Bulbophyllum	sp.	SECTION Stenochilus Papua
Bulbophyllum	fraudulentum	
Bulbophyllum	fritillariiflorum	
Bulbophyllum	trachyanthum	
Bulbophyllum	(Hapalochilus)	aristilabre	(known in the US as nitidum)
Bulbophyllum	concophyllum	Wummers
Bulbophyllum	sp.	SECTION Pahudia 
Bulbophyllum	(Hapalochilus)	alkmaarense	
Bulbophyllum	contortisepalum	yellow
Bulbophyllum	restrepia	
Bulbophyllum	longisepalum	
Bulbophyllum	denissii	'Lil' CBR/AOS
Bulbophyllum	tixierii	
Bulbophyllum	denophyllum	
Bulbophyllum	(Hapalochilus)	dolichoglottis 
Bulbophyllum	contortisepalum	red
Bulbophyllum	bandischii	
Bulbophyllum	callichroma	

Diplocaulobium	regale	
Diplocaulobium	tentaculatum	

Dendrobium	laevifolium


----------



## NYEric (Jan 21, 2015)

Nice but...I thought there was a snake. Oh, I see him! 
When I tried one I steamed and broiled my plants to death. You have opening in the top right?


----------



## tnyr5 (Jan 21, 2015)

Haha that's coooollll.


----------



## The Mutant (Jan 21, 2015)

_Welcome to the jungle..._

What sna... Oh, I see it too. It looks like a gorgeous snake. :smitten:

And a Dendrobium laevifolium too. I have one but we'll see if I'll manage to grow it or not.

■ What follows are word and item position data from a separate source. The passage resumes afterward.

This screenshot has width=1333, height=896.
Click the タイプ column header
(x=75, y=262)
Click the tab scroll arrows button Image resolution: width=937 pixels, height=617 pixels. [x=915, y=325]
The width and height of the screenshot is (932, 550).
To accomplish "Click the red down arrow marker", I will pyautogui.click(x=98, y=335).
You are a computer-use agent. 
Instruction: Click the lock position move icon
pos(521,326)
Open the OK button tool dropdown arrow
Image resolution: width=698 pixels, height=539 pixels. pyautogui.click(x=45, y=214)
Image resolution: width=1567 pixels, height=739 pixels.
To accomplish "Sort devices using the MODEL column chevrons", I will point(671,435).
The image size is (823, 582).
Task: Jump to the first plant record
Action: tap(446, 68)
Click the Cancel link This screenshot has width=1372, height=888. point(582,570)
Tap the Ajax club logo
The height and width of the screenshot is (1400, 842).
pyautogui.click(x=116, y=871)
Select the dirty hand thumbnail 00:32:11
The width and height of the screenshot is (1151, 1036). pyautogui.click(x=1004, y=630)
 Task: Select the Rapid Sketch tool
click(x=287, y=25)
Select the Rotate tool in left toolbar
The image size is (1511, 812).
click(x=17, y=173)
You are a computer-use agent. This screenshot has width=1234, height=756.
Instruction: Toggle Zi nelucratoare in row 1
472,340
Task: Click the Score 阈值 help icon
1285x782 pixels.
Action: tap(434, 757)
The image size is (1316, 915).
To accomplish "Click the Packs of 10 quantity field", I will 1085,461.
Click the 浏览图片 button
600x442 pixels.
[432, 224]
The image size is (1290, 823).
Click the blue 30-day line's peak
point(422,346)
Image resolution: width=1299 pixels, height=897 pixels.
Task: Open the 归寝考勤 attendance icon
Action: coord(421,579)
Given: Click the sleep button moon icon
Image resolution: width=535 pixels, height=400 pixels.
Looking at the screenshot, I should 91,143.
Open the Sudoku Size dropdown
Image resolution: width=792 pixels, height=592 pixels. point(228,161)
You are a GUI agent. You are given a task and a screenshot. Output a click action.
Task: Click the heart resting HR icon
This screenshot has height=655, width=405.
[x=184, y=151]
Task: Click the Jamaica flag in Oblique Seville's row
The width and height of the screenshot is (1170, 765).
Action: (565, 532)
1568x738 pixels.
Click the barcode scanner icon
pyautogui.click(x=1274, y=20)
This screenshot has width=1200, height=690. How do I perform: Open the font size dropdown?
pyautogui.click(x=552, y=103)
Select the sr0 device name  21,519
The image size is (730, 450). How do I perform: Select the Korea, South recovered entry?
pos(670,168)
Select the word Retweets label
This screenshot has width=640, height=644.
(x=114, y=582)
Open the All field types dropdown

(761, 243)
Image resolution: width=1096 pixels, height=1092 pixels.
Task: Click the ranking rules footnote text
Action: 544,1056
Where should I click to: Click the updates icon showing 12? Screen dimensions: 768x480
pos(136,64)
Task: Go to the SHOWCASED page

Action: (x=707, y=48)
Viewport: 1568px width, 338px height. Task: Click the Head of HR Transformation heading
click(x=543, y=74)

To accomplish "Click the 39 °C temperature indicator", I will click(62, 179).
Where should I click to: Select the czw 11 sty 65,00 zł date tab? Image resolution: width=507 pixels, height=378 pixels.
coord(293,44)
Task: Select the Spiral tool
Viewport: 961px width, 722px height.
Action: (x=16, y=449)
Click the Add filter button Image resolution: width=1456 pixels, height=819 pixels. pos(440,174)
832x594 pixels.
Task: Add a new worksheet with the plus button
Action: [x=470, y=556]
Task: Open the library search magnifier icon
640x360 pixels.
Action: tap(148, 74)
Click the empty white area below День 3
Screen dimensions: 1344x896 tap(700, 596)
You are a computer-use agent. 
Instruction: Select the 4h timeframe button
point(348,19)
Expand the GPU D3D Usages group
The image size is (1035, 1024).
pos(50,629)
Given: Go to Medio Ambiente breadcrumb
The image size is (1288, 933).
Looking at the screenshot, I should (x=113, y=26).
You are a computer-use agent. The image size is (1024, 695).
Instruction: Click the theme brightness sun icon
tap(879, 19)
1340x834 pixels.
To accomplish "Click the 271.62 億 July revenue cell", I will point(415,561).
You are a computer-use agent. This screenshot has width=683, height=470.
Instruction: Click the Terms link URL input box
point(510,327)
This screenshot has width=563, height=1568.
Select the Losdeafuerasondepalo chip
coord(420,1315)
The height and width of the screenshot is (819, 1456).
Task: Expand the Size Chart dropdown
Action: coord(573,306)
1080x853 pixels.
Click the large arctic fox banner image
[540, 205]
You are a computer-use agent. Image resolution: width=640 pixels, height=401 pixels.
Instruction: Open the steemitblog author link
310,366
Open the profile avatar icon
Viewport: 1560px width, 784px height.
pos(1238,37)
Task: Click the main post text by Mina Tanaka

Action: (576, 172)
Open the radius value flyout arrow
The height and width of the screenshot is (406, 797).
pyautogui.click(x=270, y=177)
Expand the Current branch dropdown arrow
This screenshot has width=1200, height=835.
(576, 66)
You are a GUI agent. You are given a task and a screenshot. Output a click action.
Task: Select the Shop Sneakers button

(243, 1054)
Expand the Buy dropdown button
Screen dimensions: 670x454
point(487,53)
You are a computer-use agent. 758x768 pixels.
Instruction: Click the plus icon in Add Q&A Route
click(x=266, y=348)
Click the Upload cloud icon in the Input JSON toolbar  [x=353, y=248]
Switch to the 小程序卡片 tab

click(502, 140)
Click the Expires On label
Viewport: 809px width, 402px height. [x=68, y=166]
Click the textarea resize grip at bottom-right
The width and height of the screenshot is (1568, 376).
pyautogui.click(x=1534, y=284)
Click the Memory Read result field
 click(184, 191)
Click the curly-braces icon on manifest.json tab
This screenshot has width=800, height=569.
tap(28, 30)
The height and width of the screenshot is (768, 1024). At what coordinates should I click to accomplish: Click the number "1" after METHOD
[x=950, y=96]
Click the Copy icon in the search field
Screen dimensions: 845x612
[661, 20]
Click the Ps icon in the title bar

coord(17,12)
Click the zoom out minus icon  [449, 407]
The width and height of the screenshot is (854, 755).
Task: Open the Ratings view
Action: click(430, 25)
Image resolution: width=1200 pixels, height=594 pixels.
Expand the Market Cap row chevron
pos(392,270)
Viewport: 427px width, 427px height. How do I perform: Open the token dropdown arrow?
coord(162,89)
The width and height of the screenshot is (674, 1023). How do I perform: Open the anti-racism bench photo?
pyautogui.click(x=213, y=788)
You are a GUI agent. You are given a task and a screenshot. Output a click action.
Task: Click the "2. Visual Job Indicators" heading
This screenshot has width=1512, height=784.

Awesome Orchidarium. :clap:


----------



## Ozpaph (Jan 21, 2015)

Is that a Mist King system?
Very nice 'cloud' forest


----------



## SlipperFan (Jan 21, 2015)

Nice environment!


----------



## 17andgrowing (Jan 21, 2015)

Awesome set up!


----------



## jjkOC (Jan 21, 2015)

You're very own jungle in a box, wow that's so cool!


----------



## abax (Jan 21, 2015)

Great looking set-up Chris. It looks quite natural and the
plants and the snake look very much at home.


----------



## Paph_LdyMacBeth (Jan 22, 2015)

Do you not ever worry the snake will slither over the plants and samage them? I bet she likes her jungle and isn't too worried about the plants. Lol just a thought 

Sent from my BlackBerry Bold 9900 using Tapatalk


----------



## Daniel Herrera (Jan 22, 2015)

Wow!... Nice set up!


----------